Our battalion was without a commander. It was taken over by Oberleutnant Mallwitz. He had been commander of the 6th Company from 6–9 August 1943, and had been seriously wounded in the upper thigh. But he had held the village of Ivanowo. I went with him in the motorcycle sidecar forward to our command post. The order was to attack Labeiki again. We would need to use a little more cunning after our experience of the previous night. There could no longer be any talk of companies. The plan was for half the battalion to go forward and round the pine wood to the right. The other half with Mallwitz and me had to move forward in the trench on top of the steep banking. I remembered to look at the place where I had fallen down. After the strong defence put up by the enemy during the night, we did not have the remotest expectation that the new attack would succeed.
When we entered the village of Labeikia, that second time, there was complete quiet. There was no shot, although the enemy must have long since seen our movements. At last, on the final leg, we shouted ‘hurrah’ as per orders and broke in to the position. Right up to the last moment we were still afraid that the enemy would let us approach, only to wipe us out all the more certainly with fire from everything they had got. But they put up no resistance. With their hands in the air, Red Army troops climbed out of trenches and bunkers and gave themselves up. Forty prisoners, three anti-tank guns, a German assault gun, mortars and machine-guns were captured. In addition, there were six wounded German comrades who had been set free. They had belonged to the troops who had earlier occupied the strong point. They had been severely wounded, not brought in, but had had their wounds dressed by Russian medics.
Our joy at the small victory of Labeiki did not last long. Further to the right a breakthrough was reported. The front therefore had to be drawn back.
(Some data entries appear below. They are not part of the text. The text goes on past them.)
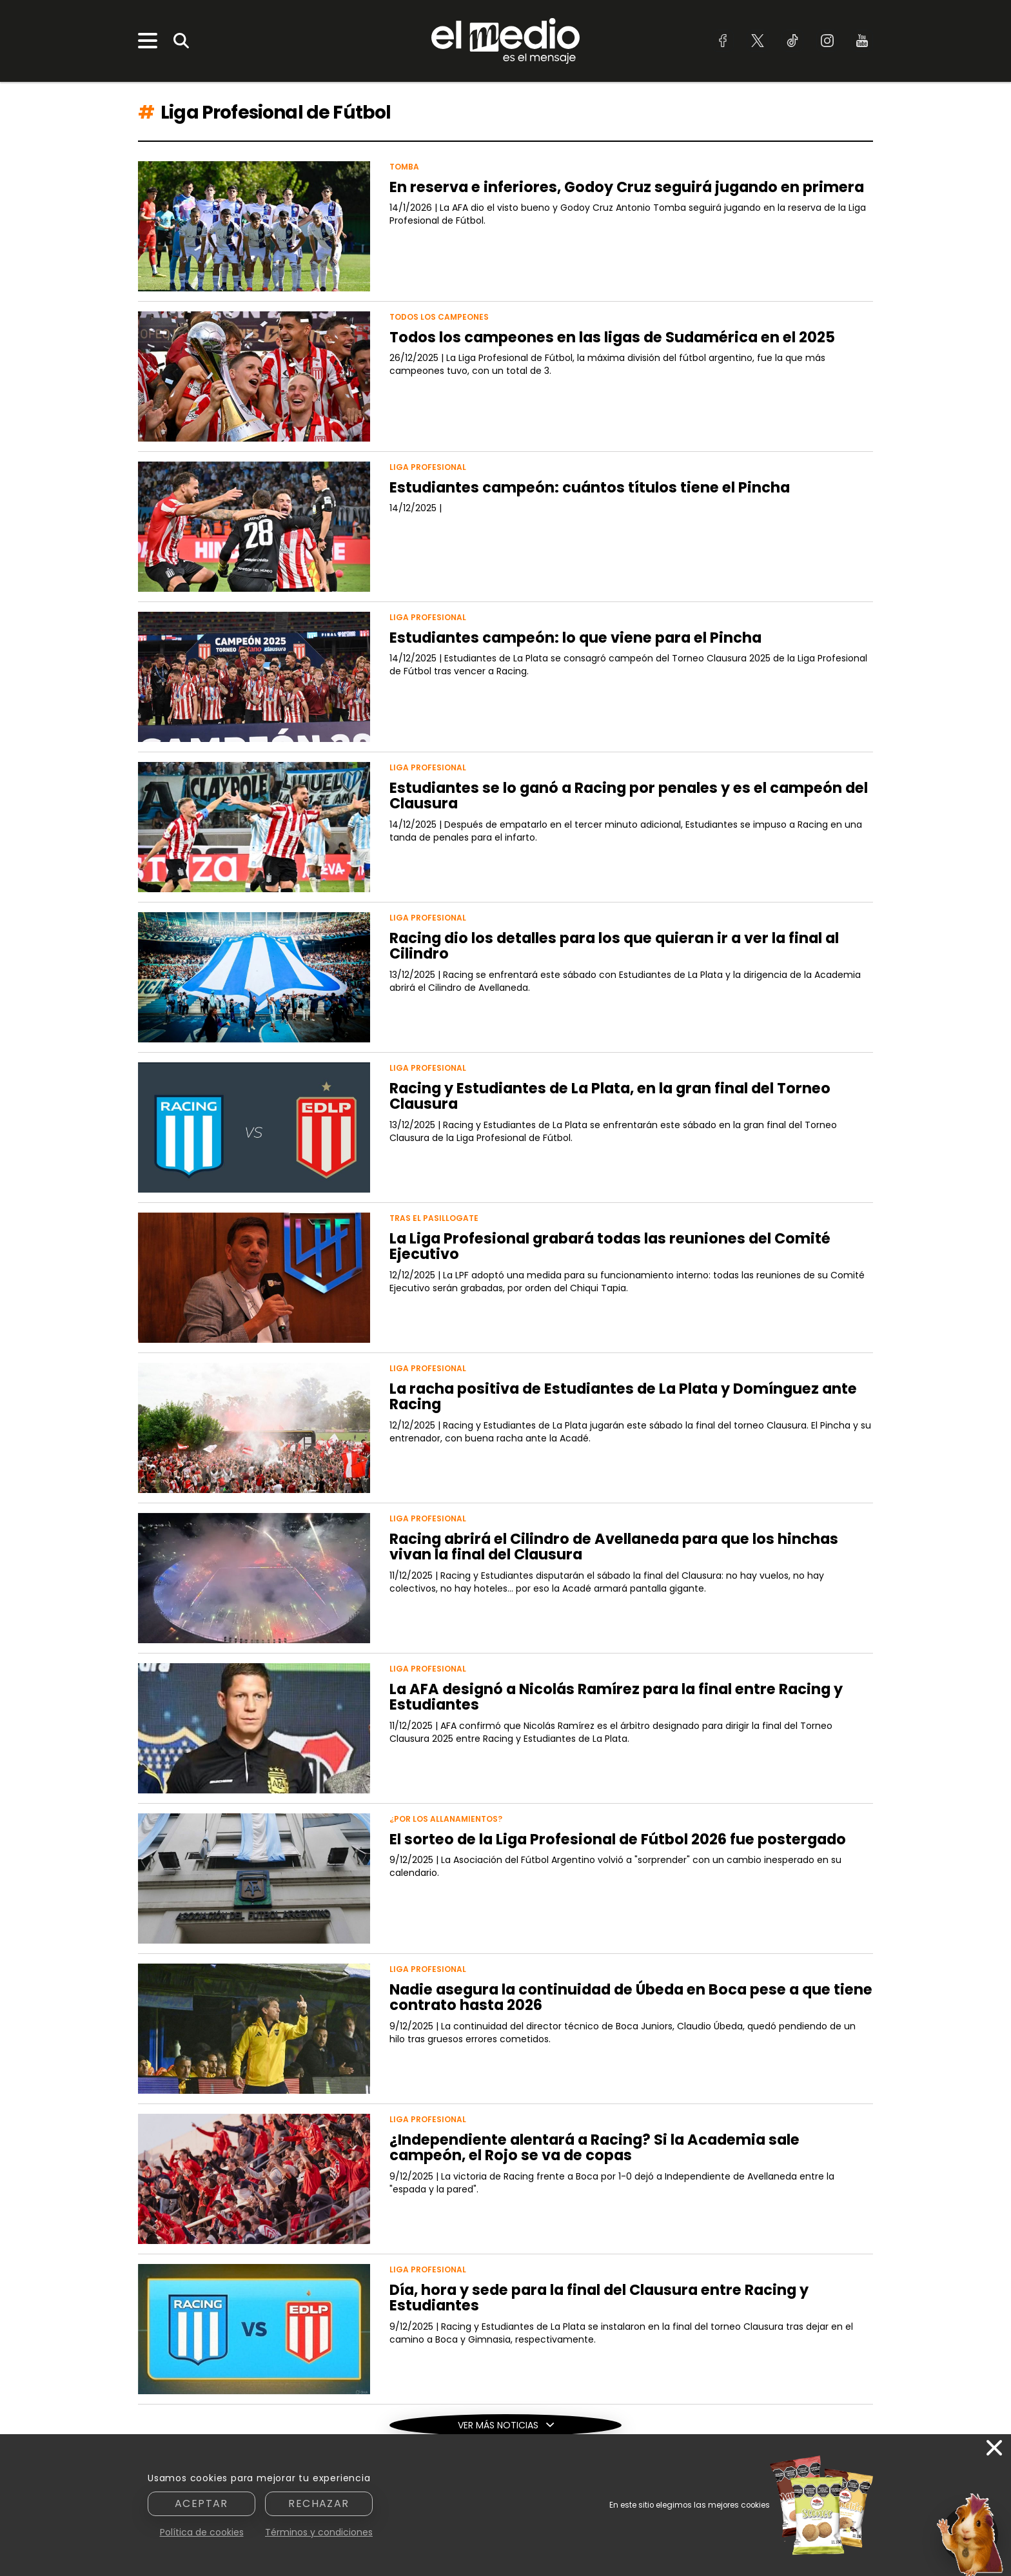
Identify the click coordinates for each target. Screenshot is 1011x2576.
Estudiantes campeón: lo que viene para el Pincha (575, 637)
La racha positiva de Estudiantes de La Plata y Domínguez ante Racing (623, 1396)
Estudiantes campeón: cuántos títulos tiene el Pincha (589, 487)
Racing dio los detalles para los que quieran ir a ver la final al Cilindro (614, 946)
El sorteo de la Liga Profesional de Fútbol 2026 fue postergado (617, 1839)
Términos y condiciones (319, 2532)
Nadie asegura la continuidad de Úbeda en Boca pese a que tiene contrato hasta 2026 (630, 1997)
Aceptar (201, 2503)
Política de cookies (202, 2532)
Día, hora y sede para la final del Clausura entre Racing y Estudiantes (599, 2297)
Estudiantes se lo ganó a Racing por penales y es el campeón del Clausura (628, 795)
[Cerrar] (994, 2449)
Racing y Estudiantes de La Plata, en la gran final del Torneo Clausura (609, 1096)
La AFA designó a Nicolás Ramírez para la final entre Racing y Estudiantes (616, 1697)
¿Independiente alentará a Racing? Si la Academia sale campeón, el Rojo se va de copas (594, 2147)
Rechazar (318, 2503)
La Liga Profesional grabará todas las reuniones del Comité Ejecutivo (609, 1246)
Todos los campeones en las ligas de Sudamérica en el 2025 (612, 337)
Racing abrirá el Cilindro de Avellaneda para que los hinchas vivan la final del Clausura (613, 1546)
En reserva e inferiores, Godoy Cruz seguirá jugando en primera (626, 187)
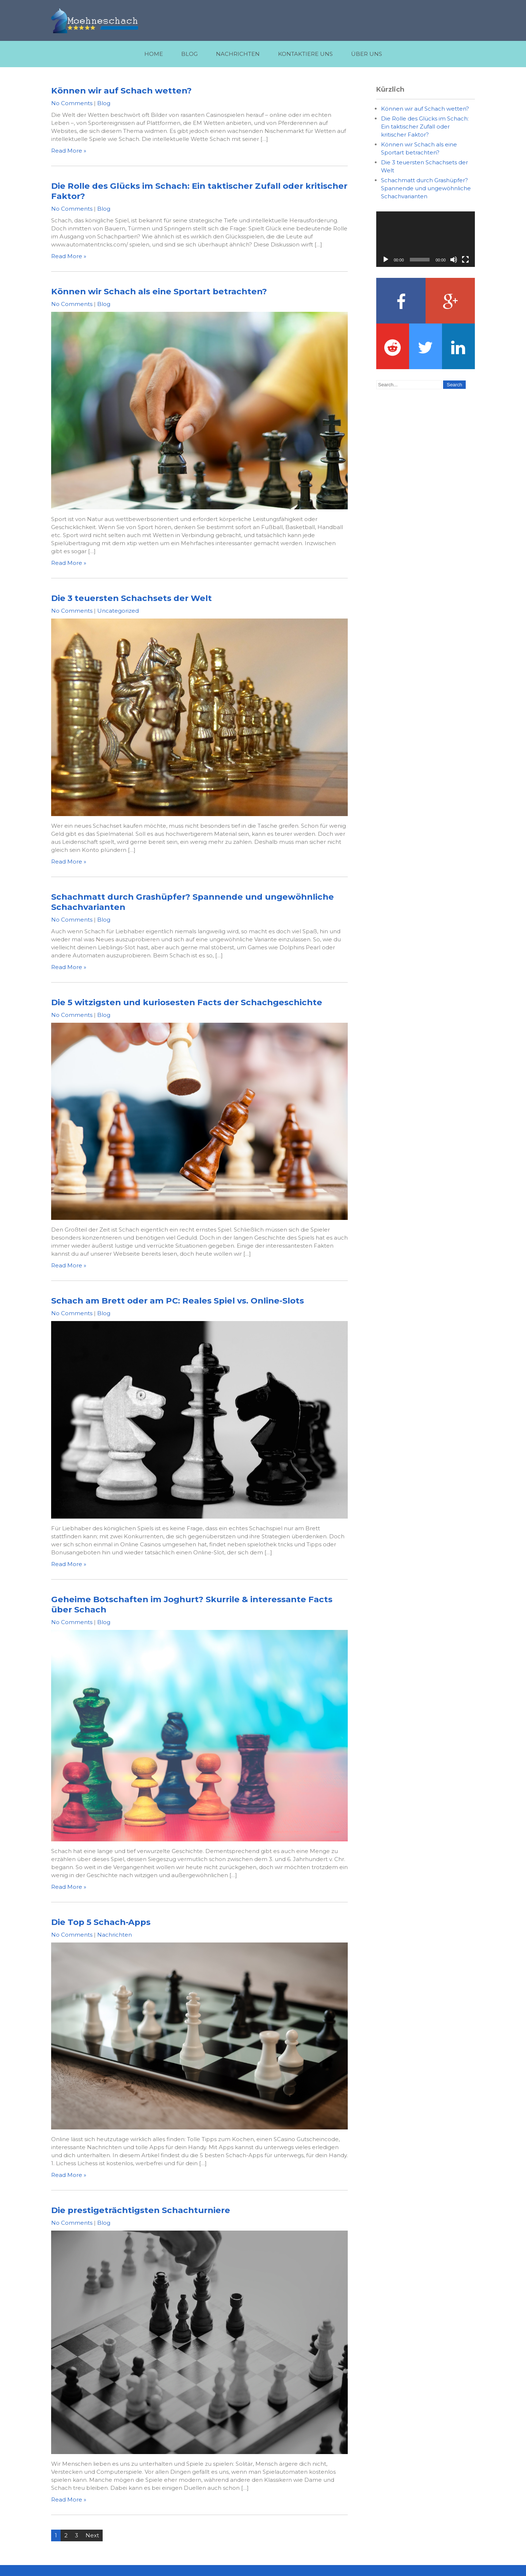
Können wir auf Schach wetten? (121, 90)
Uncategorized (118, 610)
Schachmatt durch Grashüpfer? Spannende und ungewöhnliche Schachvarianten (426, 188)
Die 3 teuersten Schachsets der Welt (131, 598)
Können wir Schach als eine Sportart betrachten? (159, 291)
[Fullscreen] (465, 259)
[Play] (385, 259)
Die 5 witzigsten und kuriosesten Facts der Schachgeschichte (186, 1002)
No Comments (71, 103)
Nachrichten (238, 53)
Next (92, 2535)
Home (153, 53)
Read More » (68, 150)
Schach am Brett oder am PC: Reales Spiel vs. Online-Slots (177, 1300)
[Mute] (453, 259)
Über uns (366, 53)
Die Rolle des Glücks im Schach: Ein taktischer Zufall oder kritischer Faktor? (425, 126)
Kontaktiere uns (305, 53)
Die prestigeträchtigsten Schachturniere (140, 2210)
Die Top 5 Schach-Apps (100, 1922)
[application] (425, 239)
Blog (189, 53)
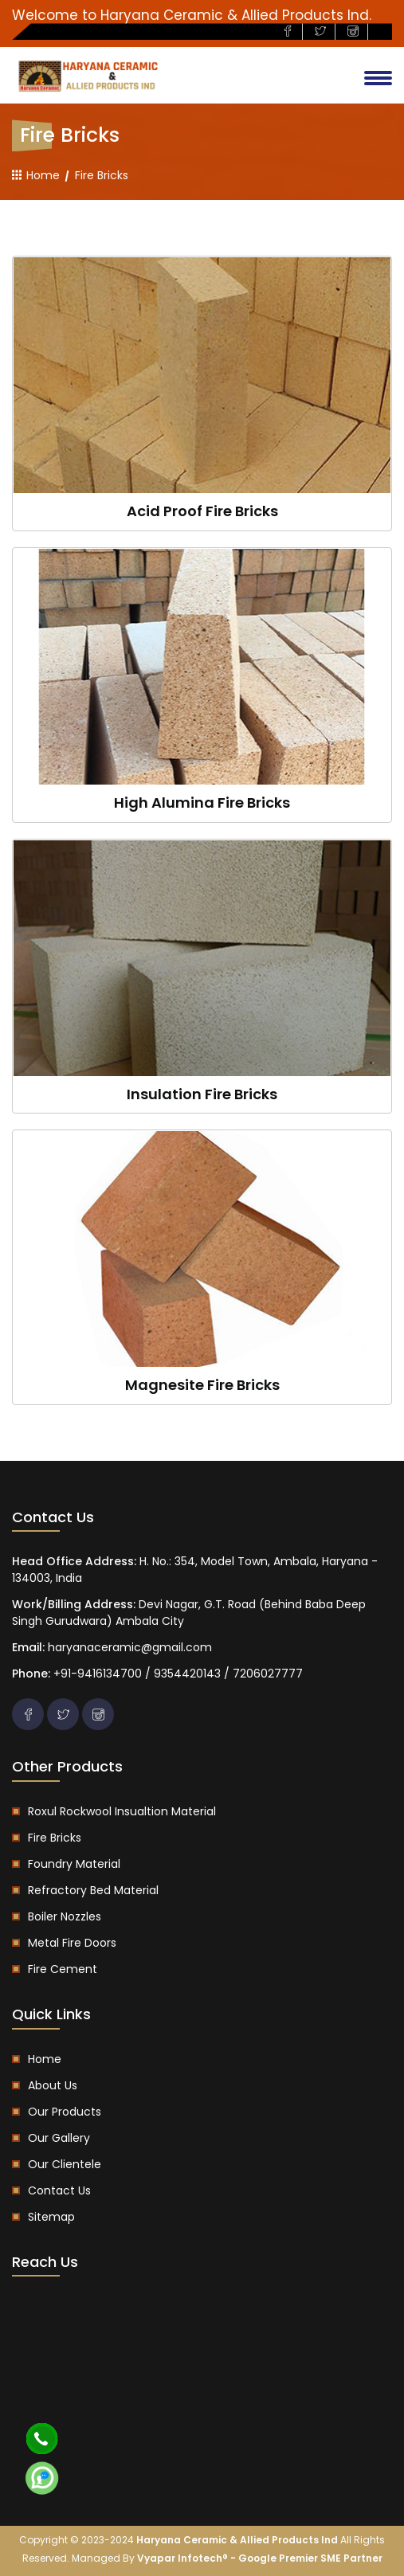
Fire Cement (62, 1969)
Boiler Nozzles (64, 1916)
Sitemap (51, 2217)
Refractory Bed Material (93, 1890)
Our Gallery (59, 2138)
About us (52, 2085)
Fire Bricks (54, 1838)
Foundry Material (74, 1864)
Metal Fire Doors (72, 1943)
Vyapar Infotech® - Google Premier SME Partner (259, 2558)
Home (36, 175)
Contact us (59, 2190)
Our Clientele (64, 2164)
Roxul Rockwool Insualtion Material (122, 1811)
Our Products (64, 2112)
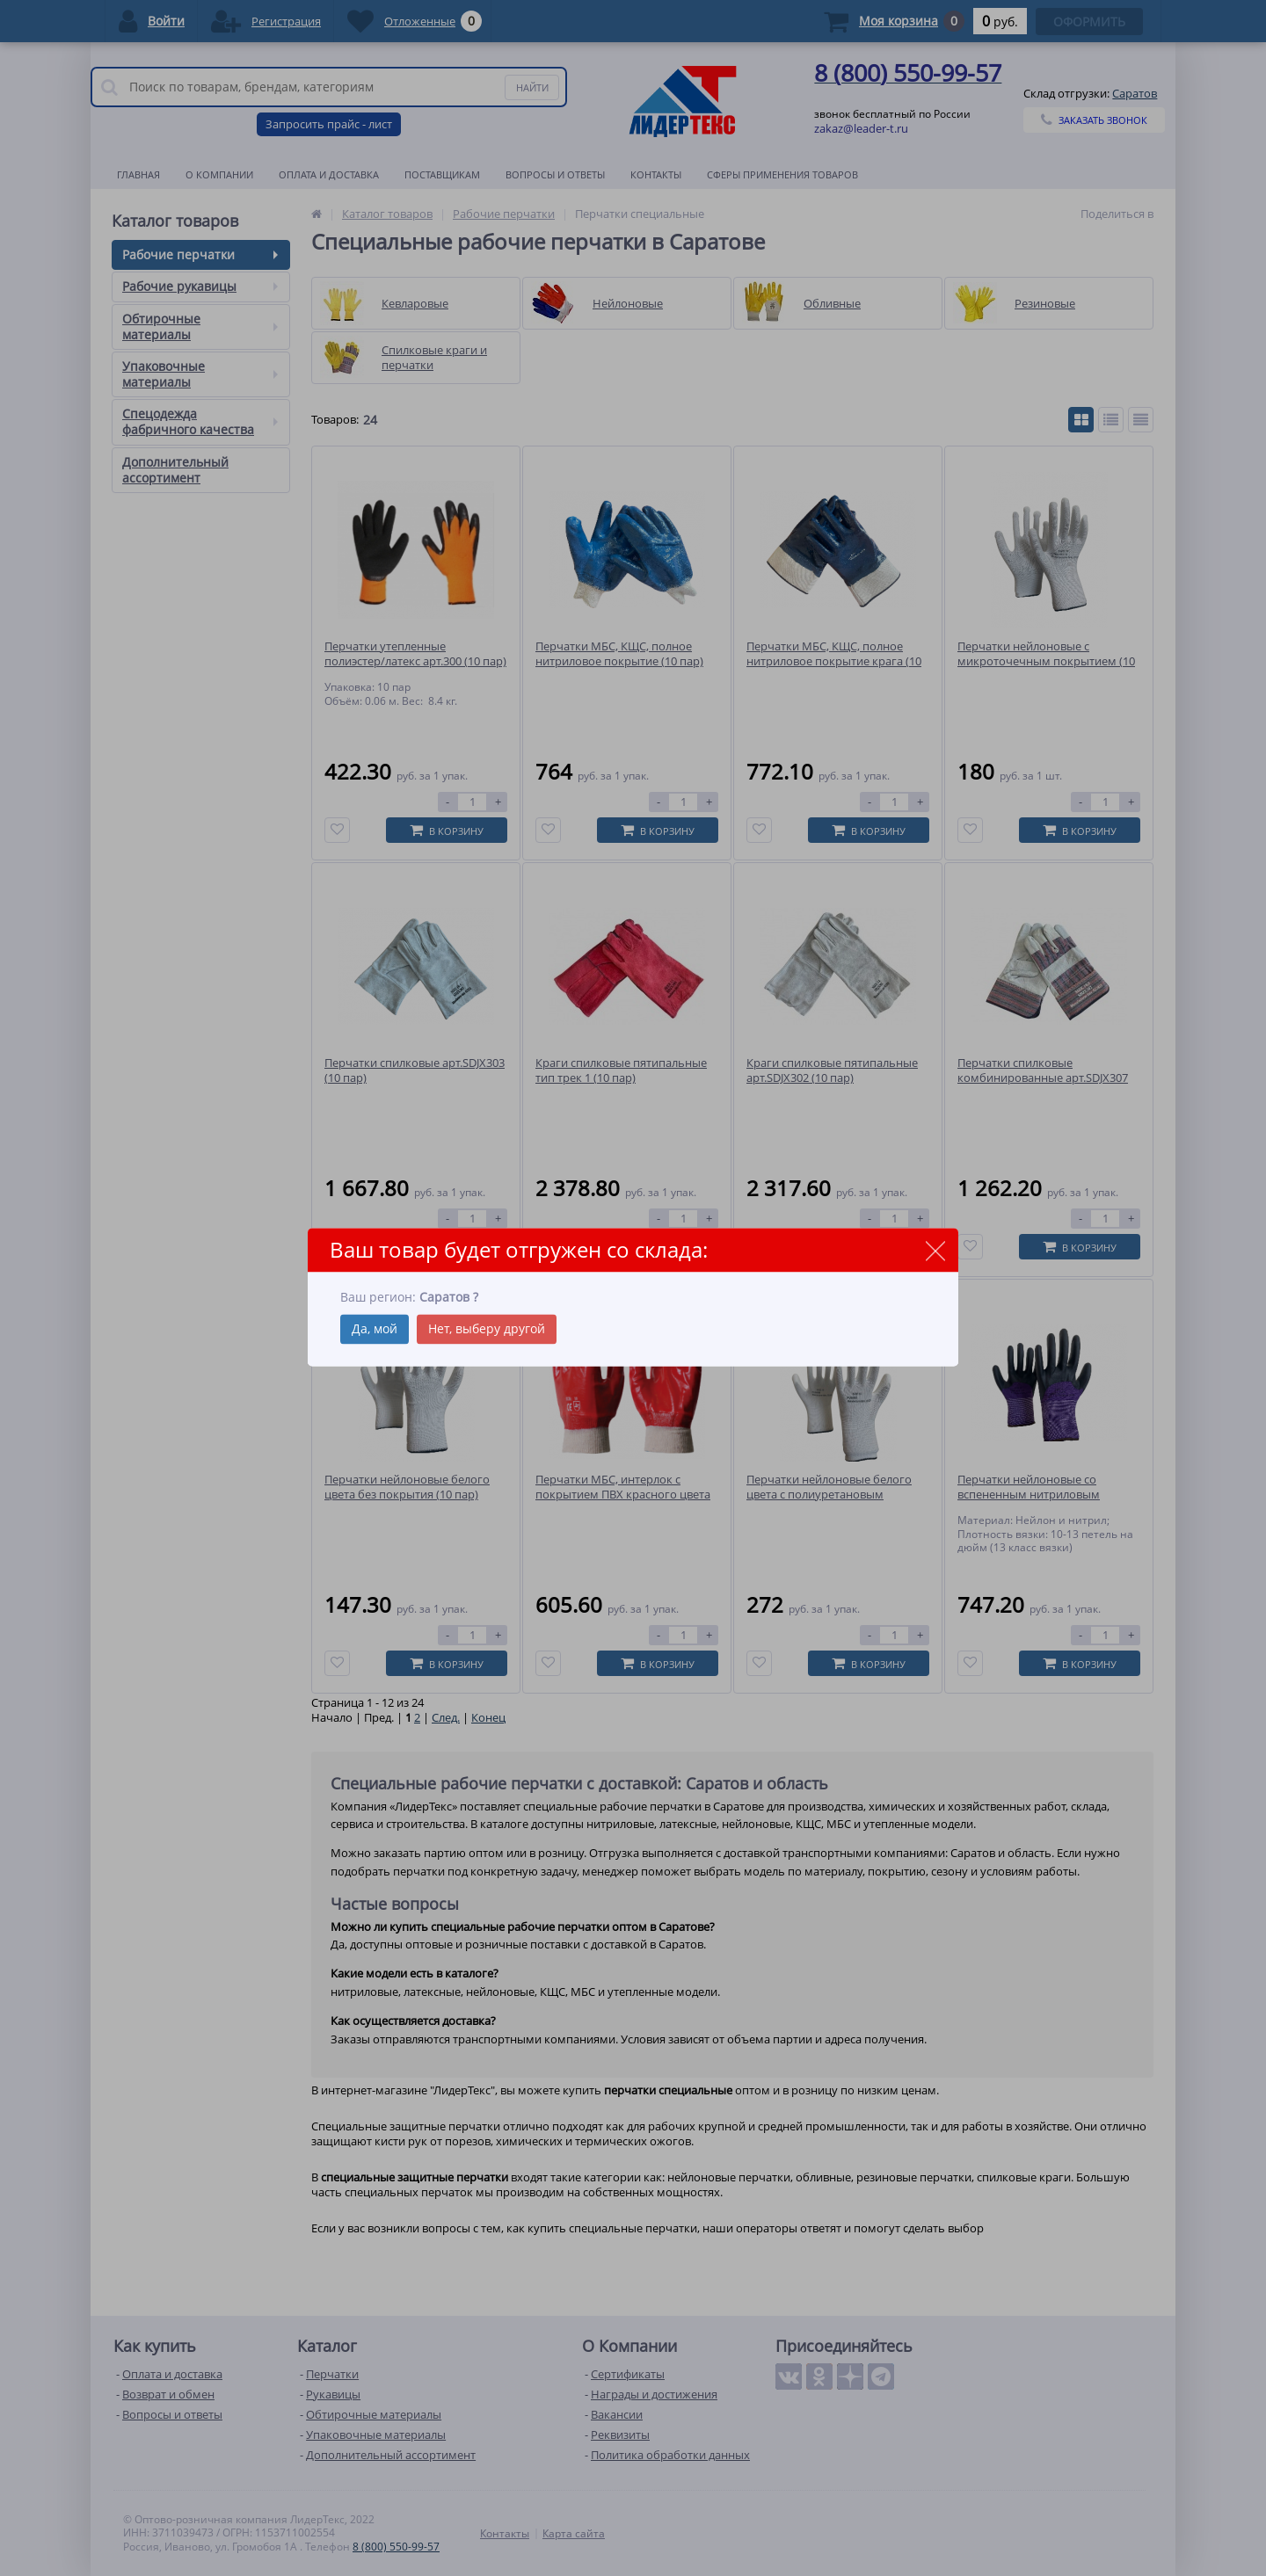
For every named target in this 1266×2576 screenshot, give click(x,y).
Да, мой (374, 1328)
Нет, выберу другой (486, 1328)
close (935, 1251)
In the afternoon, when we had hardly had chance to establish ourselves in Labeiki, the situation appeared to become critical. Contact to the right had again been broken. On the Lepel-Ulla road, running along the valley of the Ulla to our rear, there was heavy vehicle traffic. Obviously everything that could travel was making for the little village of Ulla. Everyone wanted to cross the bridge there and to be able to reach further roads on which to retreat.
Meanwhile we waited, concerned, for the order to withdraw. When it was finally given by wireless it was, to all appearances, too late. As the battalion, widely separated, moved back into the Ulla valley, on the road there were already scenes of a wild flight. I saw baggage wagons with galloping horses, motorised vehicles of all kinds, and among them soldiers rushing on foot. The vehicles were loaded with men and material. Obviously behind them Russian tanks were coming. The rumbling reached our ears. Those who were fleeing were driven before them. The picture of the flight, the approaching enemy tanks, firing their cannons and machine-guns, swept the remnants of the battalion along in the panic.